▶ **DATASET**:
· · · · ·

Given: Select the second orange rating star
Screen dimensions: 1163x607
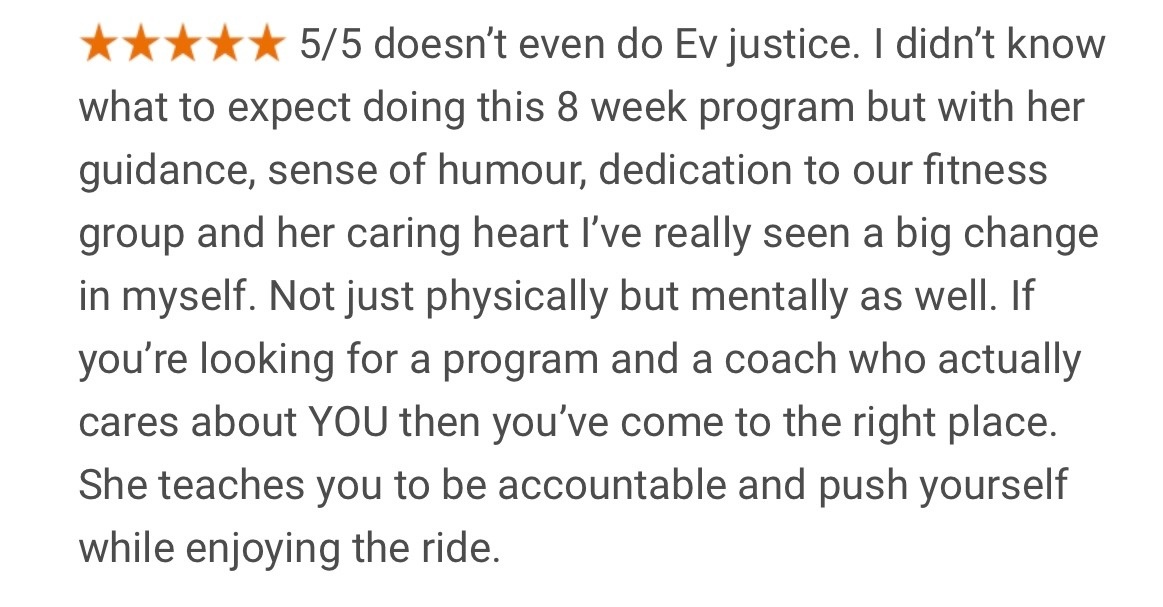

· · · · ·

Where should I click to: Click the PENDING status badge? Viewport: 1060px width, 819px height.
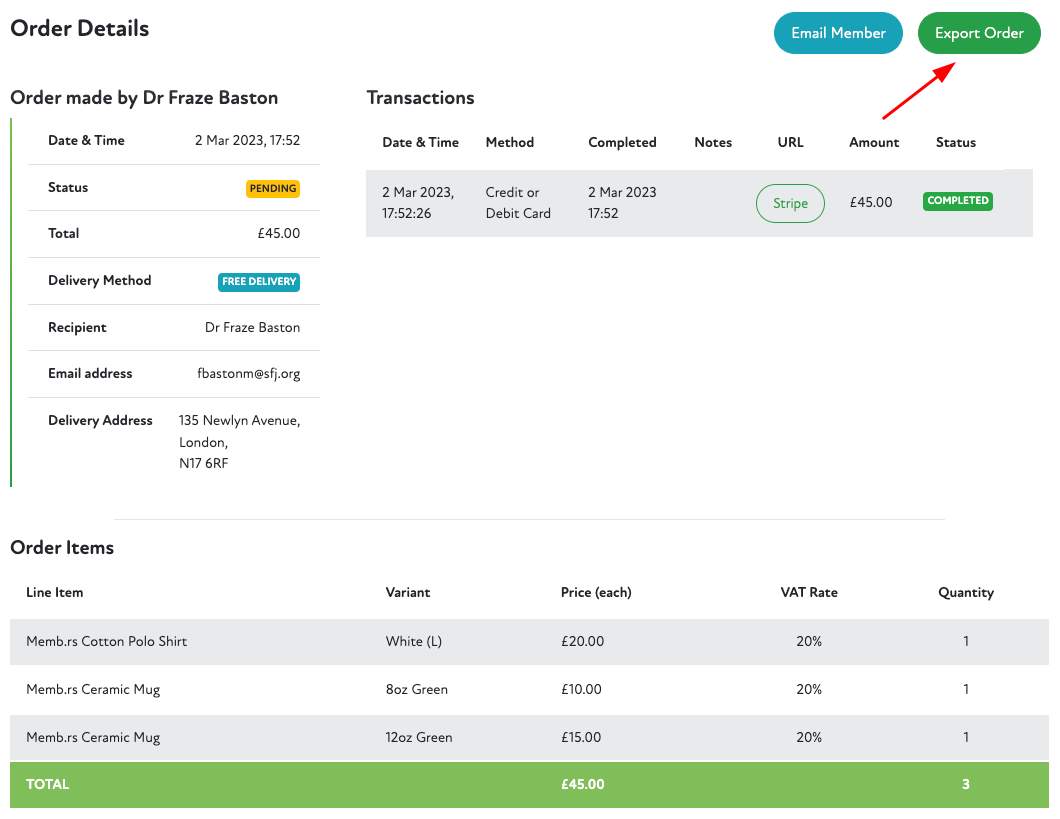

· · · · ·

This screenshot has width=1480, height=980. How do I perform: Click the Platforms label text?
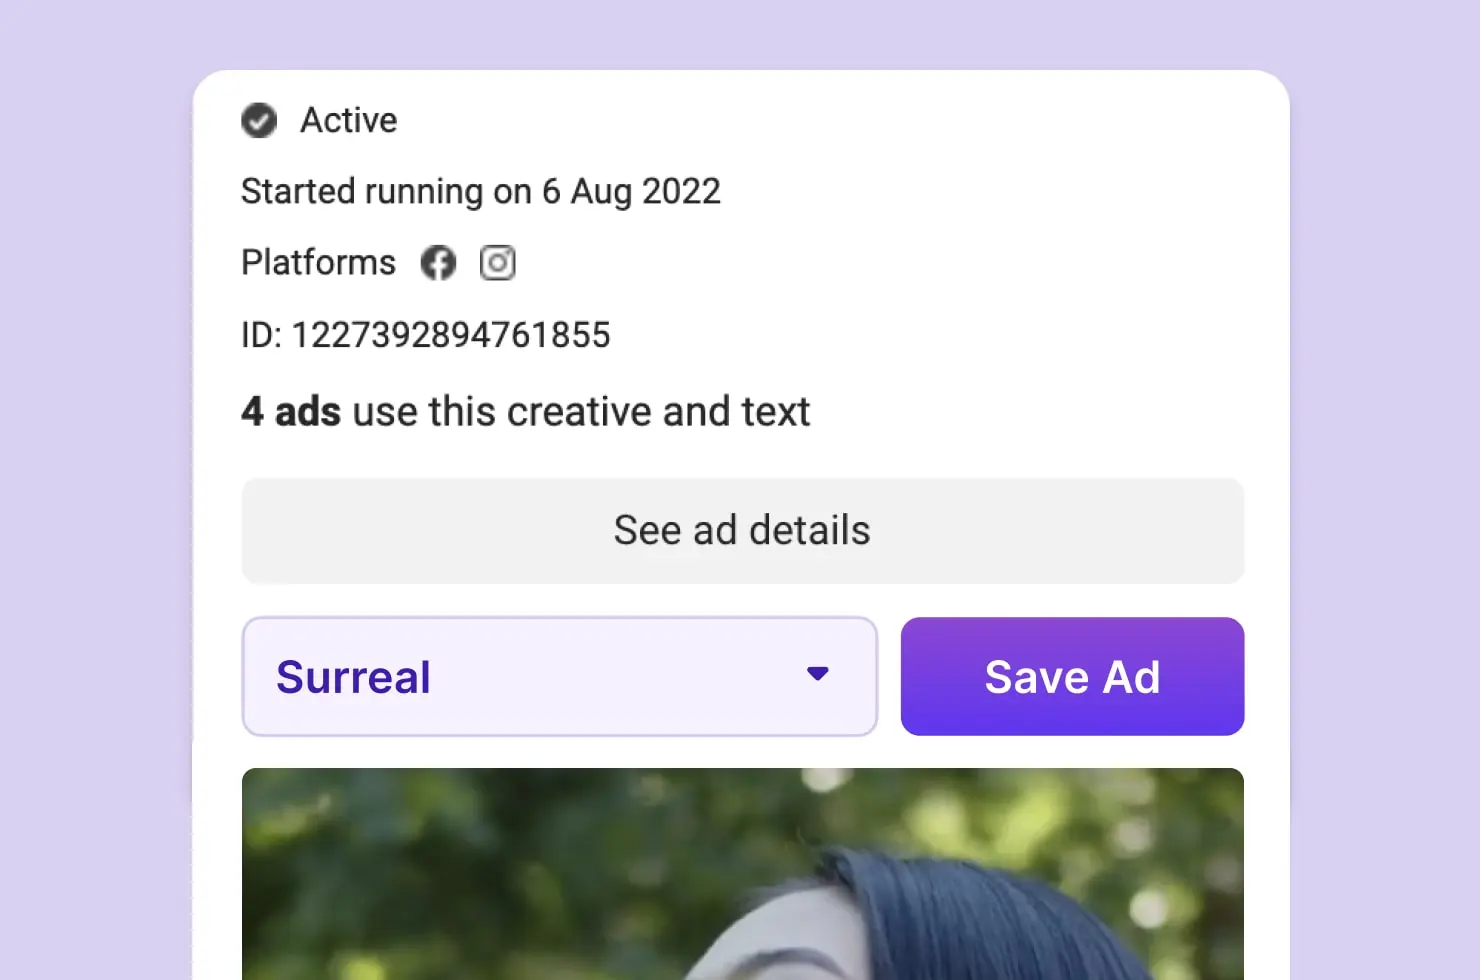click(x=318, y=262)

· · · · ·

▶ **WHAT TO DO**: What is needed is an exact copy of the lines above, from the one containing "Given: Select the second orange rating star" through the one containing "Screen dimensions: 1163x607", with nothing added.

▶ **ANSWER BOX**:
Given: Select the second orange rating star
Screen dimensions: 1163x607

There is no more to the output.